Re: [lttng-dev] 回复: 回复: 回复: 回复: shm leak in traced application?

2022-03-09 Thread Mathieu Desnoyers via lttng-dev
When this happpens, is the process holding a single (or very few) shm file 
references, or references to many 
shm files ? 

I wonder if you end up in a scenario where an application very frequently 
performs exec(), and therefore 
sometimes the exec() will happen in the window between the unix socket file 
descriptor reception and 
call to fcntl FD_CLOEXEC. 

Thanks, 

Mathieu 

- On Mar 8, 2022, at 8:29 PM, zhenyu.ren  wrote: 

> Thanks a lot for reply. I do not reply it in bug tracker since I have not 
> gotten
> a reliable way to reproduce the leak case.

>> --
>> 发件人:Mathieu Desnoyers 
>> 发送时间:2022年3月8日(星期二) 23:26
>> 收件人:zhenyu.ren 
>> 抄 送:Jonathan Rajotte ; lttng-dev
>> 
>> 主 题:Re: [lttng-dev] 回复: 回复: 回复: shm leak in traced application?

>> - On Mar 8, 2022, at 12:18 AM, lttng-dev lttng-dev@lists.lttng.org wrote:

>> > Hi,
>> > In shm_object_table_append_shm()/alloc_shm(), why not calling FD_CLOEXEC 
>> > fcntl()
>> > to shmfds? I guess this omission leads to shm fds leak.

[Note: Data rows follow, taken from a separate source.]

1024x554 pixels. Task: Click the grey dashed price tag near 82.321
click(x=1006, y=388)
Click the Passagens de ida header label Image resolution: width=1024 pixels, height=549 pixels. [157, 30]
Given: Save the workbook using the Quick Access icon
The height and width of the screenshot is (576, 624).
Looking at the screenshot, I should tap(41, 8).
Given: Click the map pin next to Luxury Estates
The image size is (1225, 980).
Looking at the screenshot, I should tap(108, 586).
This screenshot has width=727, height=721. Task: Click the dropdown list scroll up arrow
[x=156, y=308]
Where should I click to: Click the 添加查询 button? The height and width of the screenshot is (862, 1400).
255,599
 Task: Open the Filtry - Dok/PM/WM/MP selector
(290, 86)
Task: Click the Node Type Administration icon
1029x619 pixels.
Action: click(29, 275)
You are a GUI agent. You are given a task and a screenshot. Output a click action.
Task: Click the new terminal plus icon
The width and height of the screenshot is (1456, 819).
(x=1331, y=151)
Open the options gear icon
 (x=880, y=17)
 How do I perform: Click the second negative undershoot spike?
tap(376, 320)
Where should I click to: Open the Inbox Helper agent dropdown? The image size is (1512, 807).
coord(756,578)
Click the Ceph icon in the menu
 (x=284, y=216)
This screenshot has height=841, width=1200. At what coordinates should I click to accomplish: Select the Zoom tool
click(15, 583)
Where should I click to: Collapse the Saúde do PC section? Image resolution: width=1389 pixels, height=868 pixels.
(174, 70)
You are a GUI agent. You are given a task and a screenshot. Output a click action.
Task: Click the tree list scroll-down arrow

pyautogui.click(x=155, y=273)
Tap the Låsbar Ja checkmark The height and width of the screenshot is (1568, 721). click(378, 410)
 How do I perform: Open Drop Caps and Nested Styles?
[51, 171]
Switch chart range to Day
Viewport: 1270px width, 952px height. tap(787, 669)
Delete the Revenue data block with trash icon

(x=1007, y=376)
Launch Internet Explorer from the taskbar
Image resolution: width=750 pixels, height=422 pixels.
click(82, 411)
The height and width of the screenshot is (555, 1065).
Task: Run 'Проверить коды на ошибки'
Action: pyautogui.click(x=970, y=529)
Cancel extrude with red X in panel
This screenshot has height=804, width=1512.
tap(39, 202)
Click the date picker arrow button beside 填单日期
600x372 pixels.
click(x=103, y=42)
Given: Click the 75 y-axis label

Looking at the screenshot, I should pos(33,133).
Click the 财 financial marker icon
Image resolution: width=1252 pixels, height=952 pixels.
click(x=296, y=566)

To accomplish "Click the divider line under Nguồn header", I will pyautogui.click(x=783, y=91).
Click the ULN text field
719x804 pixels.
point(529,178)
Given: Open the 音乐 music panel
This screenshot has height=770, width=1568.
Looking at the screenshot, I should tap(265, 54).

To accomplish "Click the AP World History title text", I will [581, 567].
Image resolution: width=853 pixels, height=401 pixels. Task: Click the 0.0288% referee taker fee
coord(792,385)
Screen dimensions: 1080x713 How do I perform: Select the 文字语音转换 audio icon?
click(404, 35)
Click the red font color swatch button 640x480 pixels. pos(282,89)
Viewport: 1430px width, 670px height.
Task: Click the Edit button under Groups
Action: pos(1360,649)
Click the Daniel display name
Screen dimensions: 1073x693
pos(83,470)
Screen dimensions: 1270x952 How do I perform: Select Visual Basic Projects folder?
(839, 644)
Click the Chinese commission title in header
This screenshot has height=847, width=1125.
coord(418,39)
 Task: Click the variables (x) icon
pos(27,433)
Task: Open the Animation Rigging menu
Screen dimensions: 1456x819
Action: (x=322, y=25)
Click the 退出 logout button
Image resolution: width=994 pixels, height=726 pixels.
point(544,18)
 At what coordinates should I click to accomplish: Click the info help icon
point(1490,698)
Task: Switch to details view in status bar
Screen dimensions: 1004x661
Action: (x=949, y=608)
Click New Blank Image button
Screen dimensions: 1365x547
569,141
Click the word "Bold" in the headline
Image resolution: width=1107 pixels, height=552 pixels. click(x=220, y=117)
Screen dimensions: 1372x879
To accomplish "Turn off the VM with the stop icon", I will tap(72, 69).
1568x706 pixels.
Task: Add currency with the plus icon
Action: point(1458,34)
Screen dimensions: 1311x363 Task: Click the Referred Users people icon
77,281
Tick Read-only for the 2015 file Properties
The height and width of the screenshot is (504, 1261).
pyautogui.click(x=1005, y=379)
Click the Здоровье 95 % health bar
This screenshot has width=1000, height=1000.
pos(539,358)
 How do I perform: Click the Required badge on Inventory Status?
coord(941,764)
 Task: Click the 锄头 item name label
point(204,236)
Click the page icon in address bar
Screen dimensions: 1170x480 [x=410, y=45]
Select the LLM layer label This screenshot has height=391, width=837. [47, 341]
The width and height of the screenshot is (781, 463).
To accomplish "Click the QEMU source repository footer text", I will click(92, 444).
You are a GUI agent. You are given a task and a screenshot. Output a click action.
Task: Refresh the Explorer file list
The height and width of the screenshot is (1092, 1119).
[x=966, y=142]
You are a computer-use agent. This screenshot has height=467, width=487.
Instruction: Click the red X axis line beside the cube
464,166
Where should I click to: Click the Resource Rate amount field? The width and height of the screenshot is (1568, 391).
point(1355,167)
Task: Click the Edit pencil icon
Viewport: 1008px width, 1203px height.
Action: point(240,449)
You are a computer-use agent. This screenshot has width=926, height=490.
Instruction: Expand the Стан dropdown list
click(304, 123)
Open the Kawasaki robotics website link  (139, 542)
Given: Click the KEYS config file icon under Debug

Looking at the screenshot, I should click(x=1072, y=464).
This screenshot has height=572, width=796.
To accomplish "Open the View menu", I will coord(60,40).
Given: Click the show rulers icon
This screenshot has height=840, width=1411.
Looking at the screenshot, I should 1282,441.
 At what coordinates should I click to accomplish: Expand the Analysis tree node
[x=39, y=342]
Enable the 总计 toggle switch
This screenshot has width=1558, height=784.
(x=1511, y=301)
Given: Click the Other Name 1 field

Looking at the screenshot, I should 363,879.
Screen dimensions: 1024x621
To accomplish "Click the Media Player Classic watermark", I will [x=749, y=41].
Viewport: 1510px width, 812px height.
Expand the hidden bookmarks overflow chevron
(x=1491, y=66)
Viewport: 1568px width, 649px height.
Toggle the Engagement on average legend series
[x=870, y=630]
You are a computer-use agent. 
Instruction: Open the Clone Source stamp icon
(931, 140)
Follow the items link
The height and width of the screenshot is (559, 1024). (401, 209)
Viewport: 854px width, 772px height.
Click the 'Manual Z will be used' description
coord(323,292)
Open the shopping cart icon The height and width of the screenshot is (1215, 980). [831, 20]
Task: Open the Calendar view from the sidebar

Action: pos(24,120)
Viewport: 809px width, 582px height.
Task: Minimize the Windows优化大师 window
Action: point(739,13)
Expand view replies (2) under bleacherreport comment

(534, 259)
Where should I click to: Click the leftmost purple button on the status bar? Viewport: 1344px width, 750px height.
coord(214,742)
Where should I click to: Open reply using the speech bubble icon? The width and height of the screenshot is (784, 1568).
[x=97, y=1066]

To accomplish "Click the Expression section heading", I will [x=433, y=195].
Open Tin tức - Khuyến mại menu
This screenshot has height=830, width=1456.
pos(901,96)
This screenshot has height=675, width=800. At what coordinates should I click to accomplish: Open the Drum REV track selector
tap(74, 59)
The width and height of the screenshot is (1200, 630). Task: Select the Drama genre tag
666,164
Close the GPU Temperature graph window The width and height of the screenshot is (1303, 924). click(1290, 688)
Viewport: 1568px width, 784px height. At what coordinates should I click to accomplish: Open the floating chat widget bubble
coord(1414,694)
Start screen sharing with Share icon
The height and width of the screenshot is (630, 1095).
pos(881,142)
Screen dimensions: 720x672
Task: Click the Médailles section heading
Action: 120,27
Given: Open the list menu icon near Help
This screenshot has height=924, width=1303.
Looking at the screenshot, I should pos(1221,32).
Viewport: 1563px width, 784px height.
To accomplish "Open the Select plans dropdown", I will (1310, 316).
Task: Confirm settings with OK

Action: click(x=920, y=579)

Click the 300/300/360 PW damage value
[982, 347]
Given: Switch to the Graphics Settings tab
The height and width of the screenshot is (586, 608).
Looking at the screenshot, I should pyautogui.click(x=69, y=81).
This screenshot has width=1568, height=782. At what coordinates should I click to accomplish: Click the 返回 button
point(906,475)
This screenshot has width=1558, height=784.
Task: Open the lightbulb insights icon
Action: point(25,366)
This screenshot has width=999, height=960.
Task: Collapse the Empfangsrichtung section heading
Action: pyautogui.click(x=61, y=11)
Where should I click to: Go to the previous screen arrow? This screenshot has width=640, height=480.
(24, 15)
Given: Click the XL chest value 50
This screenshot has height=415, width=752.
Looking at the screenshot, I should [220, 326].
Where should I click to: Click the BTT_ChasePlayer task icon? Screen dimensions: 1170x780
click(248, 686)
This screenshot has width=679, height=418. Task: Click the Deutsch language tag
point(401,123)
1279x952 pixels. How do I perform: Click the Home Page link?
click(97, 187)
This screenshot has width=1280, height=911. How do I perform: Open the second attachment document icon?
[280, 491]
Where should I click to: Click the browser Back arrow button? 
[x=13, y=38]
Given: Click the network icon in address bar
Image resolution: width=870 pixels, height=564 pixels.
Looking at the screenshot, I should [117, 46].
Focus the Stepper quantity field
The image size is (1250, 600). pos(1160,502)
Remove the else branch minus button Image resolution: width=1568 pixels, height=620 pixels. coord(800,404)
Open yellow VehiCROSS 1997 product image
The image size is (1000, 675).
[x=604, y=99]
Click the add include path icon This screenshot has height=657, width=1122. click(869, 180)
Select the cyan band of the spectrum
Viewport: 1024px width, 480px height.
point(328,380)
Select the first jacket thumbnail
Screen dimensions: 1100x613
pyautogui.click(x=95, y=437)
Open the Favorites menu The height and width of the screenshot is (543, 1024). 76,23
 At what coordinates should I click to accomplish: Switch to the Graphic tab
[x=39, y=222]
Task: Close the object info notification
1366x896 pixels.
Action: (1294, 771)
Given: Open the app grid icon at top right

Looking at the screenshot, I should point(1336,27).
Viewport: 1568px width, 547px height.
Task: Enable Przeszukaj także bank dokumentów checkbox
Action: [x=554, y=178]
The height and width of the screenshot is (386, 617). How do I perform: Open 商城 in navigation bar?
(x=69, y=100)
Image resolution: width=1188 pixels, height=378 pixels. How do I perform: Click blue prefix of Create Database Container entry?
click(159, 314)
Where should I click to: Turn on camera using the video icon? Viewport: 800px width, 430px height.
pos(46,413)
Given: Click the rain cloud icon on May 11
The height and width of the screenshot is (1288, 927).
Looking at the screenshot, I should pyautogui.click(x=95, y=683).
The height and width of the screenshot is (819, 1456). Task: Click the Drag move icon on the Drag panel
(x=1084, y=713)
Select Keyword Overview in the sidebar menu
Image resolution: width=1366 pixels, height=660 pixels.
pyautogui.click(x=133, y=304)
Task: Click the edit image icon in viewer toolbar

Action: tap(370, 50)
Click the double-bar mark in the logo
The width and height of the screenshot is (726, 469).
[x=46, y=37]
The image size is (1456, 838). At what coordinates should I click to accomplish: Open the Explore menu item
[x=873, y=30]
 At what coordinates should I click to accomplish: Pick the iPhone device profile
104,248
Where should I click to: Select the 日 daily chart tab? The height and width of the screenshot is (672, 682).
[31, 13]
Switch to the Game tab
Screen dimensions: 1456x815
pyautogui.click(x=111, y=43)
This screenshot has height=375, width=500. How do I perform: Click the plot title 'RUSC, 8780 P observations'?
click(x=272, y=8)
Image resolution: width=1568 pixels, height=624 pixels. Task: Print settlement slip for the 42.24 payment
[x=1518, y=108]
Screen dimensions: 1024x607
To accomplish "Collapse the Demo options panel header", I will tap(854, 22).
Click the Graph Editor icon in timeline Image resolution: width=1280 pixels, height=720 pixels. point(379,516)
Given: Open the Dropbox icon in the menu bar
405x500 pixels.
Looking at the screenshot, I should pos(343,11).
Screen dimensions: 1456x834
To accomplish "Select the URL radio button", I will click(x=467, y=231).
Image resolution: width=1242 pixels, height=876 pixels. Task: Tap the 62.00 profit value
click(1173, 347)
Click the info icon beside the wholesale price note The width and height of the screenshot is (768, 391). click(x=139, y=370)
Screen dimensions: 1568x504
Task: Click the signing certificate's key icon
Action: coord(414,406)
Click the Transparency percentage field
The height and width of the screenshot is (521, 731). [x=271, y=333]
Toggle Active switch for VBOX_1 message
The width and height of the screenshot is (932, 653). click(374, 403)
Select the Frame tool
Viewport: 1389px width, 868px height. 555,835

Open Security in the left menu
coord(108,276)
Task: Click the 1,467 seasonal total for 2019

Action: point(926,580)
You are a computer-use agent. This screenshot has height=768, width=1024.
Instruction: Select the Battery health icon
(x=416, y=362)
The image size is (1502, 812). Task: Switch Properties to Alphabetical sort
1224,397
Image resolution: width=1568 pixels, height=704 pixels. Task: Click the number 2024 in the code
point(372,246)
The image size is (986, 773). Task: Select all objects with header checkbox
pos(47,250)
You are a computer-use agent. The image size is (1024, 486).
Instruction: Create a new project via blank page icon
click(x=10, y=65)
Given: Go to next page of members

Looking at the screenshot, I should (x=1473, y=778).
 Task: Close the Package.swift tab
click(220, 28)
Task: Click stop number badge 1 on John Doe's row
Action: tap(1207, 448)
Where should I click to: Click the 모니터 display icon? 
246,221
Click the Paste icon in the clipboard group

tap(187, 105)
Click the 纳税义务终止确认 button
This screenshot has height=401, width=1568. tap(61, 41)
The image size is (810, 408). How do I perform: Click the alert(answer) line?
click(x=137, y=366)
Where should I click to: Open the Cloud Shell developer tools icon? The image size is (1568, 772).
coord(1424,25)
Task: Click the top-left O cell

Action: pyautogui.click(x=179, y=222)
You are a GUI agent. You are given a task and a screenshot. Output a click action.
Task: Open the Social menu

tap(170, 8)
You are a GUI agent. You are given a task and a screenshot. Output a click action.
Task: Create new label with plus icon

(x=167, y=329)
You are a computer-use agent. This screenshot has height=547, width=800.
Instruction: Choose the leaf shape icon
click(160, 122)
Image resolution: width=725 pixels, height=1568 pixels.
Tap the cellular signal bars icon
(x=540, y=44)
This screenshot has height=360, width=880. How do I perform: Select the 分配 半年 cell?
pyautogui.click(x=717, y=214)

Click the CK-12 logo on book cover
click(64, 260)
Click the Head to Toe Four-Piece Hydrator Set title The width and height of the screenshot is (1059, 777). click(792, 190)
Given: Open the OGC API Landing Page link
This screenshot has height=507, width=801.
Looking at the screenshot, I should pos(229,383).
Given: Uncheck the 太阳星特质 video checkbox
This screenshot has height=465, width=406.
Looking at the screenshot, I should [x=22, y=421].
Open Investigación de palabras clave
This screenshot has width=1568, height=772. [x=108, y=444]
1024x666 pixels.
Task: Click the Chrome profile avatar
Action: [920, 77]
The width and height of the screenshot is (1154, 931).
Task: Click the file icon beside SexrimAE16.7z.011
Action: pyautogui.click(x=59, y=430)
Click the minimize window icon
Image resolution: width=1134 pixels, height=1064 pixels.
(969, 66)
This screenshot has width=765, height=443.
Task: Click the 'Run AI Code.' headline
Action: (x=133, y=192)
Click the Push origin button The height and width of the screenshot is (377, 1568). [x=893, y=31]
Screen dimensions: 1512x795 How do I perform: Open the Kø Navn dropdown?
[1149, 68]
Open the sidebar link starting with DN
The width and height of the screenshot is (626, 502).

>> Those file descriptors are created when received by 
>> ustcomm_recv_fds_unix_sock,
>> and
>> immediately after creation they are set as FD_CLOEXEC.

>> We should continue this discussion in the bug tracker as suggested by 
>> Jonathan.
>> It would greatly help if you can provide a small reproducer.

>> Thanks,

>> Mathieu

>> > Thanks
>> > zhenyu.ren

>> >> --
>> >> 发件人:Jonathan Rajotte-Julien 
>> >> 发送时间:2022年2月25日(星期五) 22:31
>> >> 收件人:zhenyu.ren 
>> >> 抄 送:lttng-dev 
>> >> 主 题:Re: [lttng-dev] 回复: 回复: shm leak in traced application?

>> >> Hi zhenyu.ren,

>> >> Please open a bug on our bug tracker and provide a reproducer against the 
>> >> latest
>> >> stable version (2.13.x).

>> >> https://bugs.lttng.org/

>> >> Please follow the guidelines: 
>> >> https://bugs.lttng.org/#Bug-reporting-guidelines

>> >> Cheers

>> >> On Fri, Feb 25, 2022 at 12:47:34PM +0800, zhenyu.ren via lttng-dev wrote:
>> >> > Hi, lttng-dev team
>> >>> When lttng-sessiond exits, the ust applications should call
>> >>> lttng_ust_objd_table_owner_cleanup() and clean up all shm resource(unmap 
>> >>> and
>> >>> close). Howerver I do find that the ust applications keep opening "all" 
>> >>> of the
>> >> > shm fds("/dev/shm/ust-shm-consumer-81132 (deleted)") and do NOT free 
>> >> > shm.
>> >>> If we run lttng-sessiond again, ust applications can get a new piece of 
>> >>> shm and
>> >>> a new list of shm fds so double shm usages. Then if we kill 
>> >>> lttng-sessiond,
>> >>> what the mostlikely happened is ust applications close the new list of 
>> >>> shm fds
>> >>> and free new shm resource but keeping old shm still. In other word, we 
>> >>> can not
>> >> > free this piece of shm unless we killing ust applications!!!
>> >>> So Is there any possilbe that ust applications failed calling
>> >>> lttng_ust_objd_table_owner_cleanup()? Do you have ever see this problem? 
>> >>> Do you
>> >>> have any advice to free the shm without killling ust applications(I 
>> >>> tried to
>> >> > dig into kernel shm_open and /dev/shm, but not found any ideas)?

>> >> > Thanks in advance
>> >> > zhenyu.ren

>> >> > --
>> >> > 发件人:zhenyu.ren via lttng-dev 
>> >> > 发送时间:2022年2月23日(星期三) 23:09
>> >> > 收件人:lttng-dev 
>> >> > 主 题:[lttng-dev] 回复: shm leak in traced application?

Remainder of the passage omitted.